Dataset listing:
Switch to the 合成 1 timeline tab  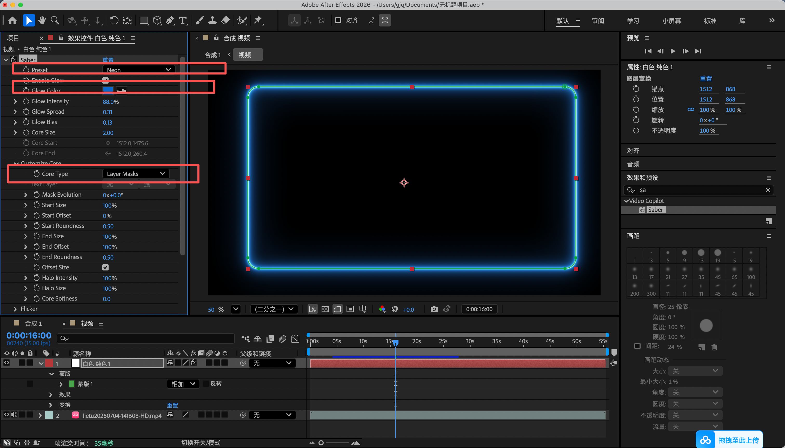tap(33, 323)
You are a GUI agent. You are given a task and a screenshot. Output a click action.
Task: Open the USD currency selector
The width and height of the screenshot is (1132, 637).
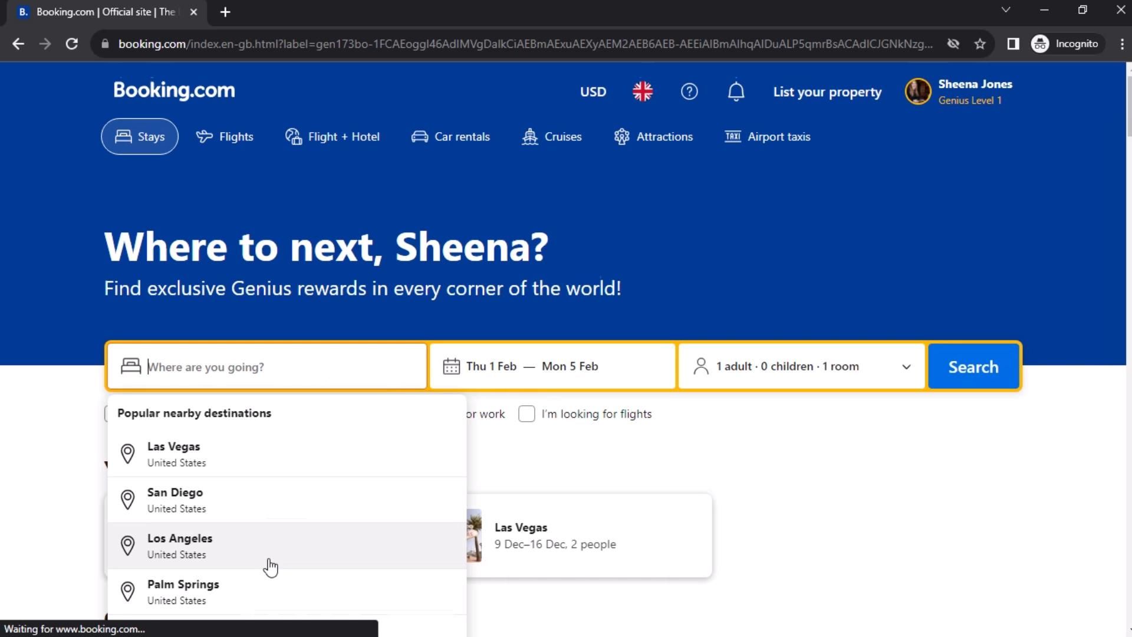tap(593, 92)
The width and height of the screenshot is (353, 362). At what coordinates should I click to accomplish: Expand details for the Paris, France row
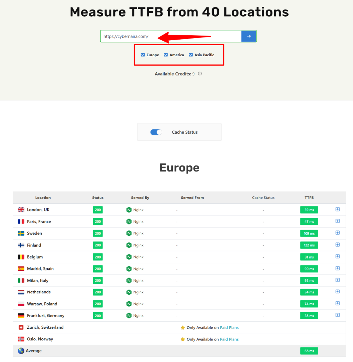tap(337, 221)
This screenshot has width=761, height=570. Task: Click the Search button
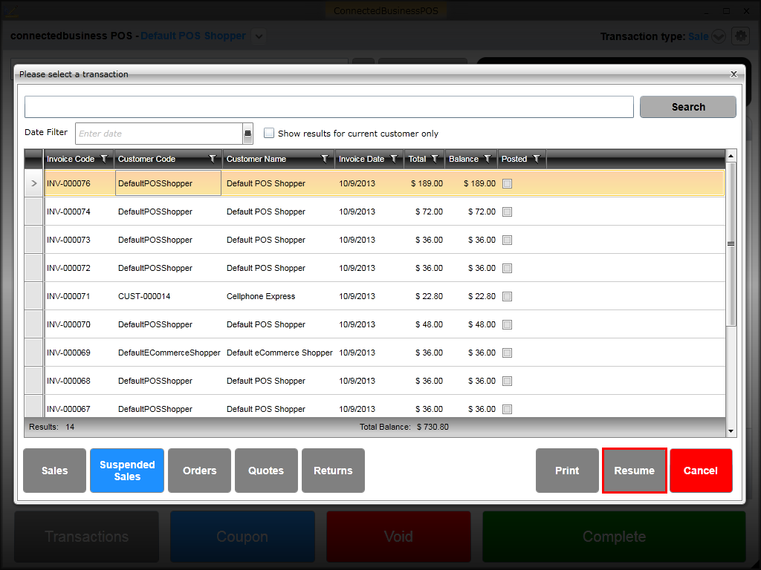coord(687,107)
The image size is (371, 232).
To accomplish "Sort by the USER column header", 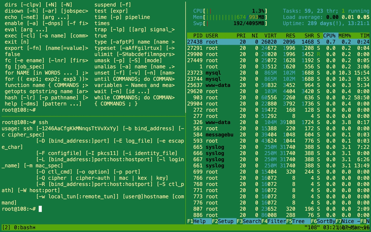I will click(212, 36).
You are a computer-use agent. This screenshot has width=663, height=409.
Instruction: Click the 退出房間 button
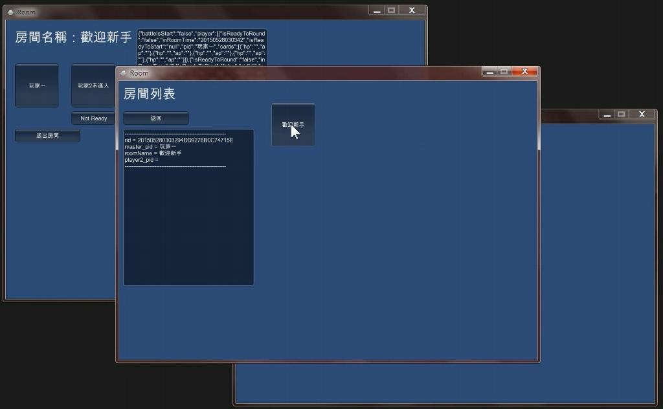click(x=47, y=136)
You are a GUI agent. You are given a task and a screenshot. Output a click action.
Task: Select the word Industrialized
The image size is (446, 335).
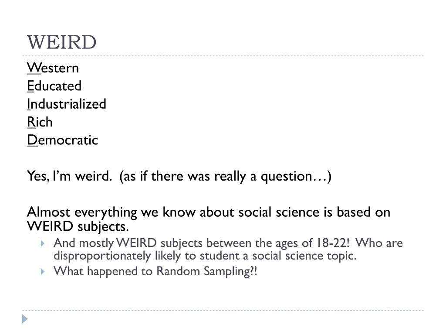point(67,104)
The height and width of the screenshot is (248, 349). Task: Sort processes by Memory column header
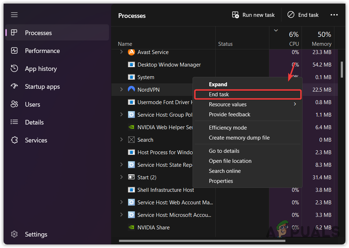tap(321, 39)
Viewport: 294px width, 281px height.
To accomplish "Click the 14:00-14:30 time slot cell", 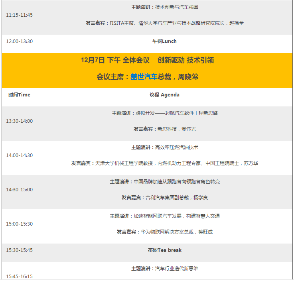I will click(19, 155).
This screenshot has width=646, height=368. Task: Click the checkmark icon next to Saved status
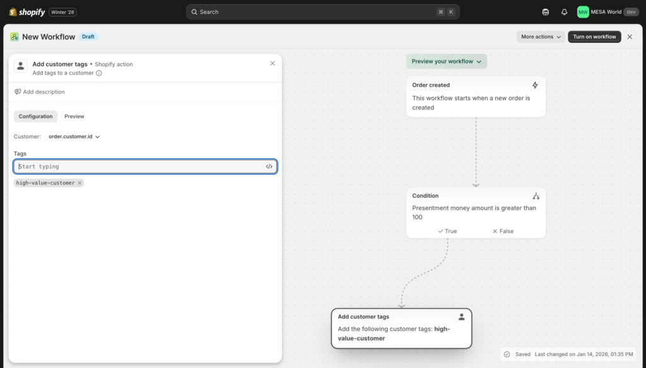pos(507,354)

What to produce ::
Pick out every line of the listing above that contains the string "button", counting only matches with the same case.

Finished exercise ::
This screenshot has width=761, height=570. Task: Click the Search button
Instruction: Click the 退出房間 button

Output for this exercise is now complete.